I was inspired by this kid, and I had a very vivid imagination, so I was constantly trying to draw things that I saw in my head, with …. poor results.
I just couldn’t do it. I didn’t understand perspective, I didn’t understand shading, and I didn’t have the innate ability that this kid and people like him had. I recall feeling frustrated and sad and eventually giving up.
I don’t know what happened to that kid, or if he ever did anything with his artistic talent. He’d be 43 now, too, which is kind of a mindfuck because I can only see him as a 3rd and 4th grader, sitting under the smog-filled sky of Los Angeles in the early 80s, drawing dragons and goblins and space ships on the playground.
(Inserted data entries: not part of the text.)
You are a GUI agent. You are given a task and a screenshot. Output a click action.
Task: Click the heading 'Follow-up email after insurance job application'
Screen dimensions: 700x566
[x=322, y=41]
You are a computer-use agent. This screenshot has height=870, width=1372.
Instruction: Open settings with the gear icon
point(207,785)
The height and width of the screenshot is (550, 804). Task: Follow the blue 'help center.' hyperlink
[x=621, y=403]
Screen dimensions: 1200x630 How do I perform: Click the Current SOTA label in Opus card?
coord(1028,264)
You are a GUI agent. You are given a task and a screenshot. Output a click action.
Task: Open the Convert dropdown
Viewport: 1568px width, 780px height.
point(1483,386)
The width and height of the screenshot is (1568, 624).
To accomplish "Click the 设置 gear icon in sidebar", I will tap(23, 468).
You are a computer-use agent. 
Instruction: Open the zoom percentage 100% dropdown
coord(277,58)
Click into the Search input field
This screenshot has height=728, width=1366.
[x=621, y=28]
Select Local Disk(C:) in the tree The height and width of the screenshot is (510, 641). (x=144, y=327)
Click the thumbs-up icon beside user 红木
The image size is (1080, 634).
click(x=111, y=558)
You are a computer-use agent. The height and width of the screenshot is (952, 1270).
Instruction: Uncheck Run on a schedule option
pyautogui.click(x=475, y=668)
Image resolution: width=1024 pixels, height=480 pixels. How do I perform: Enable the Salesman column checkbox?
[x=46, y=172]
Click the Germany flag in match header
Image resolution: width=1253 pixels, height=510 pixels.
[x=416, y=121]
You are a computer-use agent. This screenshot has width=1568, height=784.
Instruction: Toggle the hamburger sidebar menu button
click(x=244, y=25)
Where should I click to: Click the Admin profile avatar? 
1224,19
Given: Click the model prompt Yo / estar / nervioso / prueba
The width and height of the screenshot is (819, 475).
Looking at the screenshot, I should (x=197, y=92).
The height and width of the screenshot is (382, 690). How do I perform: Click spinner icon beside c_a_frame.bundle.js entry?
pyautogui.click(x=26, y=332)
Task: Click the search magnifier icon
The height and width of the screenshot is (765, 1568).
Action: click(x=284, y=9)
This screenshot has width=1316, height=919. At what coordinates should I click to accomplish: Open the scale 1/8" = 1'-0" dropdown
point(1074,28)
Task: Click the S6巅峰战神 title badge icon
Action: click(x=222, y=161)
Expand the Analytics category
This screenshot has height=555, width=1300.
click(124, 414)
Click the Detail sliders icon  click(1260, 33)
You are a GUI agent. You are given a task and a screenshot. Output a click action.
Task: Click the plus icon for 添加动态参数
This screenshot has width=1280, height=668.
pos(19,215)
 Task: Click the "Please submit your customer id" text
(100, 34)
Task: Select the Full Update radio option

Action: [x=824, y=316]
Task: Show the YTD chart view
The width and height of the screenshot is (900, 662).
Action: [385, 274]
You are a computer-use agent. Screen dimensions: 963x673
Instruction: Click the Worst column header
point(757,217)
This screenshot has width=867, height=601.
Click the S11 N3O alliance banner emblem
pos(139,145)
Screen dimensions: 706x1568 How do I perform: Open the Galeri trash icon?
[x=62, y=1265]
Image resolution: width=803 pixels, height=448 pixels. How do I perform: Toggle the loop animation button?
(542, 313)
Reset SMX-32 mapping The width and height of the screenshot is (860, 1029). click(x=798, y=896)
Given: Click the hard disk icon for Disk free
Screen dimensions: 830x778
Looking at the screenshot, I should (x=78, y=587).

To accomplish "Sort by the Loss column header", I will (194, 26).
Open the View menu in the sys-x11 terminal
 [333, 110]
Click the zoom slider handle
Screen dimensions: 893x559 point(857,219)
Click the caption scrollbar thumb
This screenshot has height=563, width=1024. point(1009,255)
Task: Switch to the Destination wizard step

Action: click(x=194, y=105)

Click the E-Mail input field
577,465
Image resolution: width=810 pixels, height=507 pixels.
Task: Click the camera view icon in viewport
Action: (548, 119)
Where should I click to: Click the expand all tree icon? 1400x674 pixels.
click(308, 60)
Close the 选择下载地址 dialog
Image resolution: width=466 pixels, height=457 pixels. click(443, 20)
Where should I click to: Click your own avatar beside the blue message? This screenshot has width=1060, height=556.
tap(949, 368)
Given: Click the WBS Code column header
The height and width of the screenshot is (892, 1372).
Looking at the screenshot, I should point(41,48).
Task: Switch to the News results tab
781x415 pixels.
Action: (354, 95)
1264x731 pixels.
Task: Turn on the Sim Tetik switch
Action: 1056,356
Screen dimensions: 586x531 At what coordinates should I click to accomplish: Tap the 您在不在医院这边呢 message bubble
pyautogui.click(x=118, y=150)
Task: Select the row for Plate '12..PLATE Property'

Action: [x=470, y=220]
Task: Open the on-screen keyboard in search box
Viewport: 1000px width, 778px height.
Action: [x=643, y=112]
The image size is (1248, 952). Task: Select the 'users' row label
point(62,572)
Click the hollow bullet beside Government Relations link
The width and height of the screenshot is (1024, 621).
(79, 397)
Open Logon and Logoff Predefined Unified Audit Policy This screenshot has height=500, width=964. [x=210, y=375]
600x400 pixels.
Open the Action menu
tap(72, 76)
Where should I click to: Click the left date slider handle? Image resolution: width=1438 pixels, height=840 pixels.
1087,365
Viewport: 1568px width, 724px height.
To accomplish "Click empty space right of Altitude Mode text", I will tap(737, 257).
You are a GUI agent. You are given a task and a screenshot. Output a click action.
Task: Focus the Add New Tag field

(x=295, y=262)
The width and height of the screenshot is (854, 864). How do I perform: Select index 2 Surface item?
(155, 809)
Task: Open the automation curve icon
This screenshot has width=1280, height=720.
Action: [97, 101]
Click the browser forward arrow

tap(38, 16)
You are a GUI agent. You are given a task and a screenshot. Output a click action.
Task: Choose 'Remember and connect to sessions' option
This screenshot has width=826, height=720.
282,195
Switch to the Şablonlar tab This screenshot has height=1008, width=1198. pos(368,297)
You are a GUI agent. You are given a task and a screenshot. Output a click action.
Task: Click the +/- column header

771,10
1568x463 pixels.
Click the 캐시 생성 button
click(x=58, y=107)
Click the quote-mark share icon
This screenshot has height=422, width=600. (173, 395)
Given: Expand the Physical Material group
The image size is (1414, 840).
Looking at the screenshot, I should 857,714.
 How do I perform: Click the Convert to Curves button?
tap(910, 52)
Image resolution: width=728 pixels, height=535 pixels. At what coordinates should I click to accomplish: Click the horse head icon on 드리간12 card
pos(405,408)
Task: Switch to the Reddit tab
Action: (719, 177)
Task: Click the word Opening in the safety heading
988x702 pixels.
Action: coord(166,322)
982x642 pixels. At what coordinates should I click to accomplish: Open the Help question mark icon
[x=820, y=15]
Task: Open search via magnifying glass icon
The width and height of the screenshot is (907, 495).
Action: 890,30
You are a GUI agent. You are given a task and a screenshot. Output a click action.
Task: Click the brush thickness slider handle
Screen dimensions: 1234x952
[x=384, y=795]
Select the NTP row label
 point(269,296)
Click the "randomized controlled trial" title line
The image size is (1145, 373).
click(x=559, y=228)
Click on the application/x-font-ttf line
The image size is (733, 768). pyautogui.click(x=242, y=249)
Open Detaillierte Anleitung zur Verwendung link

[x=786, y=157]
Even though I was a child actor, and did a lot of work back then (good work, even), I didn’t think of myself as an artist or a creator until I was in my twenties. When I was a child, I didn’t have a choice about acting, so it was something I did because I had to. I did my best because I wanted and needed to please the adults around me, and because it’s what my parents expected me to do. It was never my choice.
It was never my choice.
Still, part of me wanted to make things where things weren’t before, so part of me was an artist, even though I didn’t know it. Part of me loved to tell stories and make things up about fantastic creatures and worlds and things that existed because I imagined them. That part of me was satisfied by and found a home in D&D, where I made up heroes and a world for them to fight and die in. Part of me was an artist, a storyteller, a creator. I just didn’t know that’s what we called people who liked to do the things that I liked to do. I thought that artists were, like, Picasso (and the only reason I knew that Picasso was a person and an artist was because I heard his name on commercials for the Norton Simon museum in Pasadena when I was watching Batman after school) and that they only did paintings that were either boring or weird.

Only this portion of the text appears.